The line containing "1568x543 pixels. How" marks the start; repeat it and every following line exactly through the end of the entries.

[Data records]
== Segment start ==

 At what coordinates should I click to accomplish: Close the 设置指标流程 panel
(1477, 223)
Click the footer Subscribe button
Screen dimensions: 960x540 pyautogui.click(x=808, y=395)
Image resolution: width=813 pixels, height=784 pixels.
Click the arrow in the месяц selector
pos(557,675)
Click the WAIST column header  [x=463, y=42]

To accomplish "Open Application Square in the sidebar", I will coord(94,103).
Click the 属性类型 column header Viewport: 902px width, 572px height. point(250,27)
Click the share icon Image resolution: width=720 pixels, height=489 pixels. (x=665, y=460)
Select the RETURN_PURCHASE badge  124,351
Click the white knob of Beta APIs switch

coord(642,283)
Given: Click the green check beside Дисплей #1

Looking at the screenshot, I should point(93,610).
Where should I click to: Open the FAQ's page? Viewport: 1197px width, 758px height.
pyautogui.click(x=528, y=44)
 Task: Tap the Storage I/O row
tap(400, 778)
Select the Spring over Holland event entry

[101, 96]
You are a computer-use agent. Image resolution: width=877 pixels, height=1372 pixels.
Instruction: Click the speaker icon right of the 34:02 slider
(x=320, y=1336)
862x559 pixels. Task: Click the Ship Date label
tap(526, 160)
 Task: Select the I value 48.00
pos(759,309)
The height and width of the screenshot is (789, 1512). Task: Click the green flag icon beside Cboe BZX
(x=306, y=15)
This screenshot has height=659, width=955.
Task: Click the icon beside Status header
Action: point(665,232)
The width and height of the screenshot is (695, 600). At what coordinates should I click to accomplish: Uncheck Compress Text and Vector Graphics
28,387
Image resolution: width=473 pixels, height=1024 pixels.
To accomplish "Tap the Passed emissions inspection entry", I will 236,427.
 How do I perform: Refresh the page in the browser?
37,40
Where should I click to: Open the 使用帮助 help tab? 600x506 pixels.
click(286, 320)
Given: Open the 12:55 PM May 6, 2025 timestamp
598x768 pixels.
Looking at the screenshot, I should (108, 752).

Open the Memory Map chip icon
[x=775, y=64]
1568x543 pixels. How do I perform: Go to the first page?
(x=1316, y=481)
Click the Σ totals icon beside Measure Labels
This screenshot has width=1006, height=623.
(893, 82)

== Segment end ==

◆ Exercise result ◆
1568x543 pixels. How do I perform: Go to the first page?
(x=1316, y=481)
Click the Σ totals icon beside Measure Labels
This screenshot has width=1006, height=623.
(893, 82)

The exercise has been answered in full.